The Registry isn’t making kids safer.
That includes the registry itself. Despite the myth of “frightening and high” re-arrests, decades of scientific studies have consistently found sex crime recidivism is not only low, but lower than almost all other criminal offenses’. These low rates existed both before and after the regitry began, so it has not moved the public safety needle, as this Department of Justice-funded study explains.
Instead, the registry is a mish-mash of punitive rules and mandates, often including counseling, some good, some crackpot. For instance, one registrant told Horowitz that he and his fellow group therapy participants were required to “report all sexual thoughts, including dreams.” One registrant was berated for an “inappropriate” dream.
Horowitz knows that writing with any concern about the punishments incurred by the country’s most hated criminals makes her a target for hate as well, as if she shrugs off the trauma of sexual abuse.
She doesn’t. She is a mom of four.
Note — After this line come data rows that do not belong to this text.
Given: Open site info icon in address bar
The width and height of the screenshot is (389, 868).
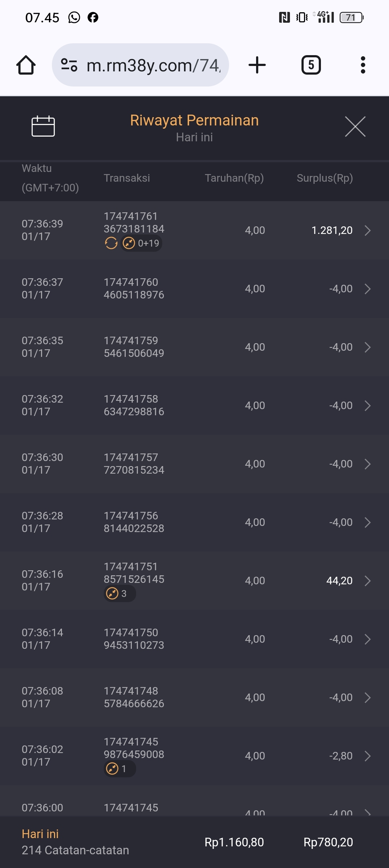Looking at the screenshot, I should pyautogui.click(x=69, y=65).
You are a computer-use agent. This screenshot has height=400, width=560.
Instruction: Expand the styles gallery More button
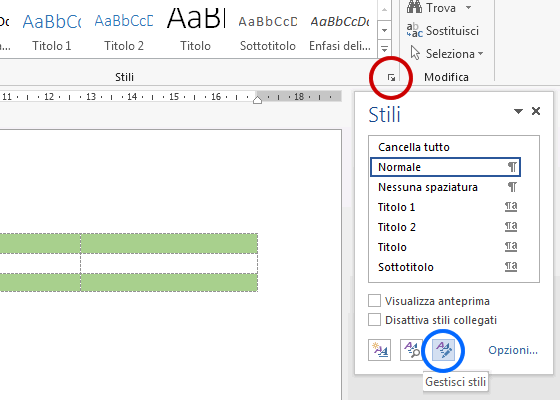coord(384,49)
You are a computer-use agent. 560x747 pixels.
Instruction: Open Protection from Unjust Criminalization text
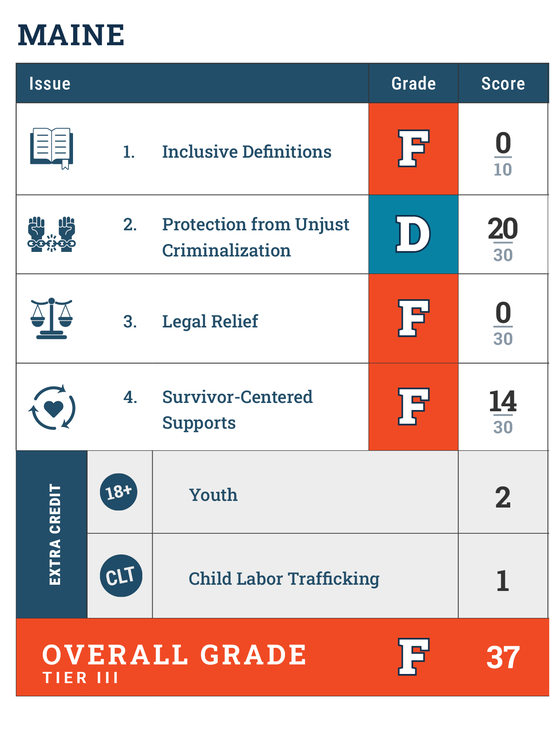pos(256,237)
She wrote this book in the hopes that future sex offense laws and punishment will do what they’re supposed to do: actually make kids safer.
2 Comments
Bravo, Lenore, on this most noteworthy, infuriating report. I’m not sure this illegal, unconstitutional. I worry all the more if it’s not. Or ruled not to be. How can we be punishing people for, in essence, thought crimes. We’ve had compelling lit and TV and movies against this: including Minority Report, Mighty compelling to me. Versus this wretched incivility, Since when this brutal notion we control our dreams? Or the even worse notion he should be punished regardless?
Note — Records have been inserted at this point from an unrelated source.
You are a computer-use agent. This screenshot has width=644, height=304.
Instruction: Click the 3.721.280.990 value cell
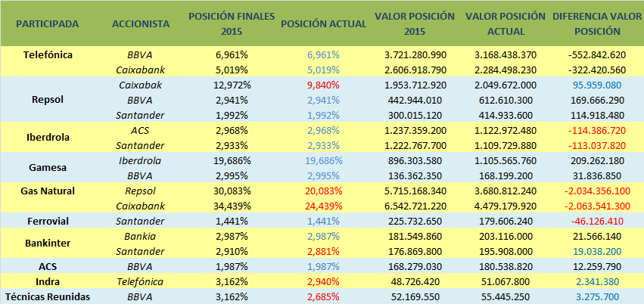coord(415,55)
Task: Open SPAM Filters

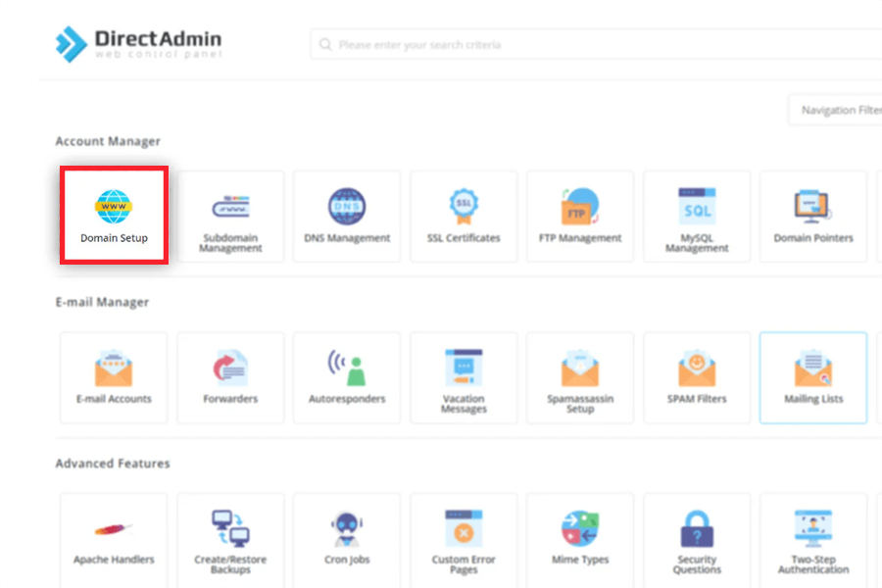Action: 697,377
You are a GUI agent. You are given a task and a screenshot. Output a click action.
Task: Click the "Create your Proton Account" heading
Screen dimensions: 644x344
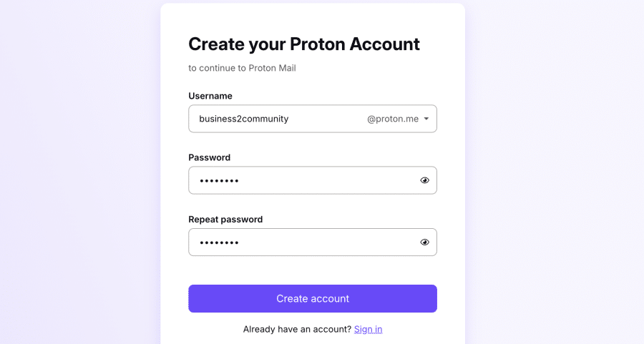pos(304,44)
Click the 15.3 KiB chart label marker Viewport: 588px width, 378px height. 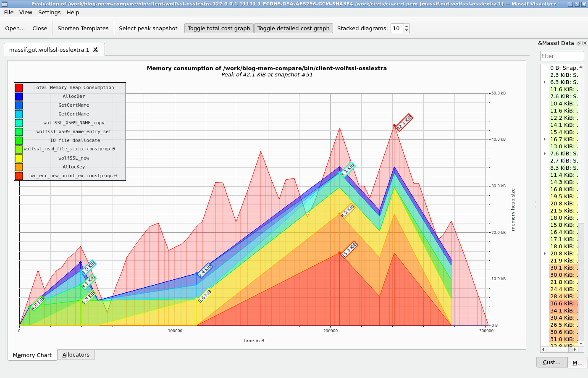click(349, 250)
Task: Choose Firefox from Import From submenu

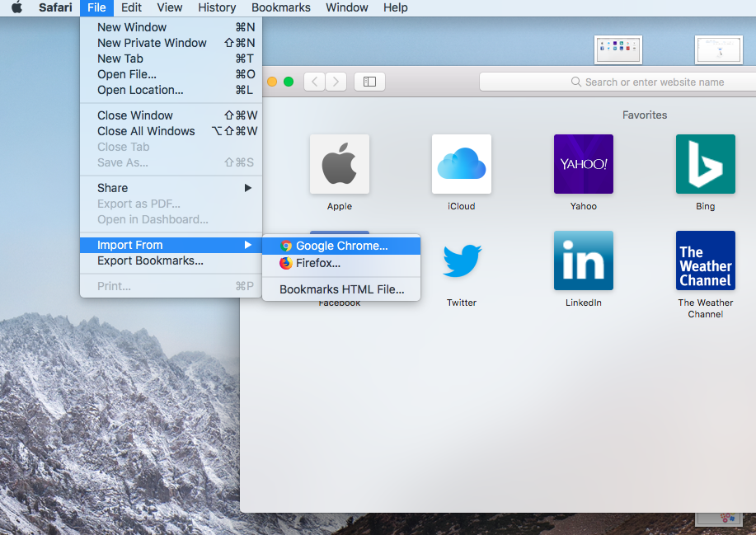Action: coord(318,264)
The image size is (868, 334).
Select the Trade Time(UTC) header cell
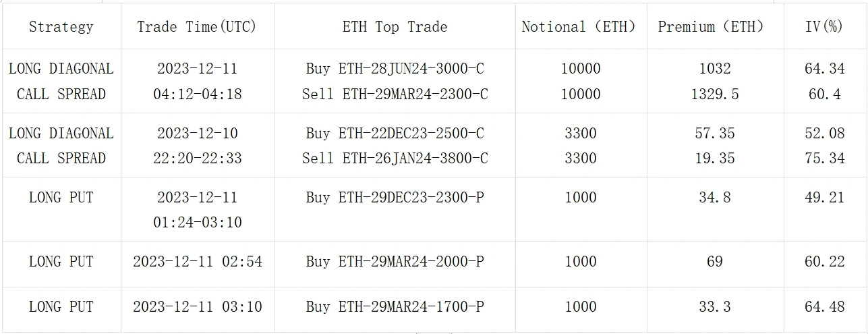pyautogui.click(x=197, y=27)
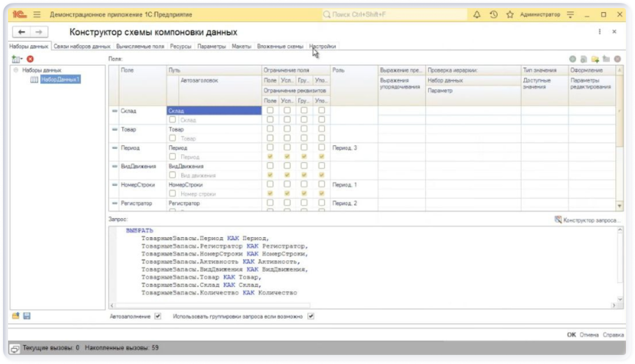Click the navigate back arrow button
This screenshot has width=635, height=364.
click(x=22, y=32)
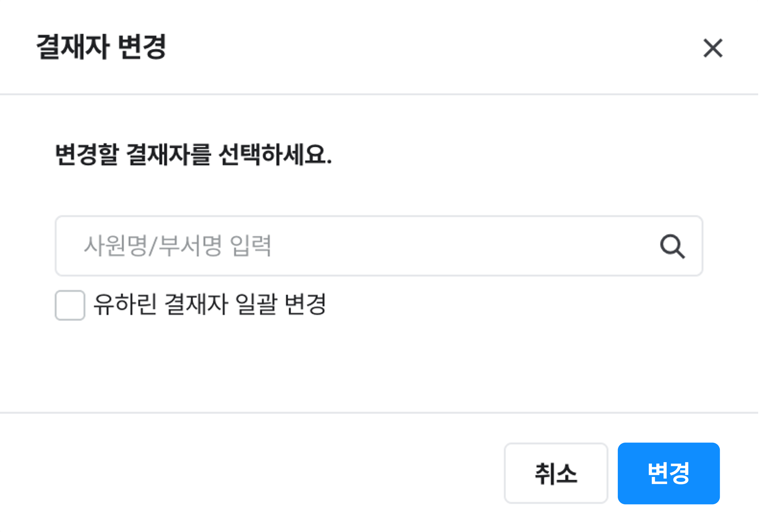759x532 pixels.
Task: Confirm with the blue 변경 button
Action: 668,473
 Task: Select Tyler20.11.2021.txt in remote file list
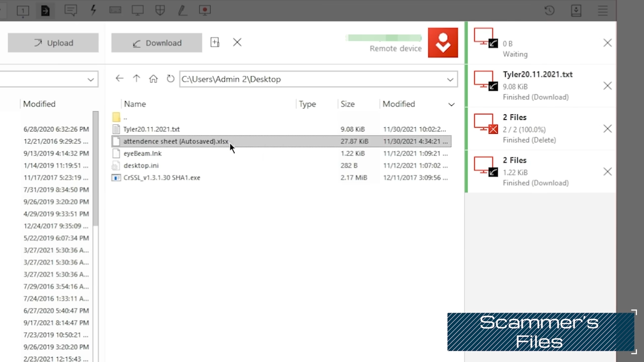(x=151, y=129)
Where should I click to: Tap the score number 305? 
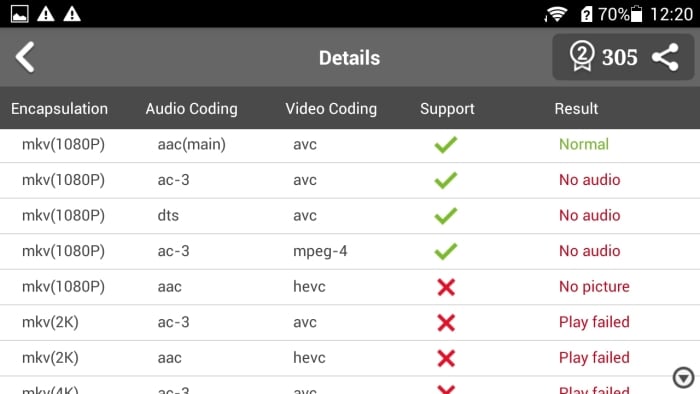[619, 57]
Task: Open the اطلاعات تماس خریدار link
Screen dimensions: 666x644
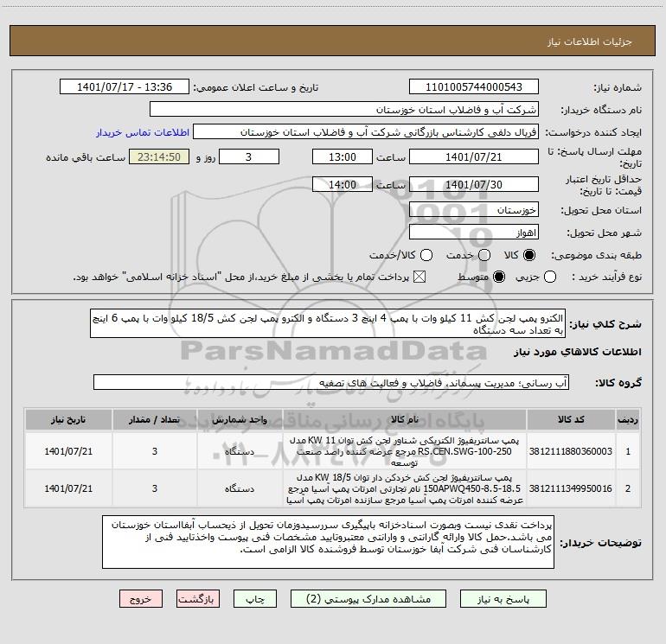Action: (x=143, y=132)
Bravo this most impt., compelling article, Lenore! I’m shocked. Severe punishishment for thought crimes? Like the IMO compelling Minority Report and much else elite sci fi. Does anyone doubt this is anti-gay bigotry to boot? Oh so scary. Goodbye civility.
I was 17, a minor, my entire first year of college. Did I render it illegal for young sex offenders to attend? None assaulted me there. Plenty adults hit on me. Religious evangelicals even more than pederasts. So what? So long as one ‘no’ suffices, I consider this civil society.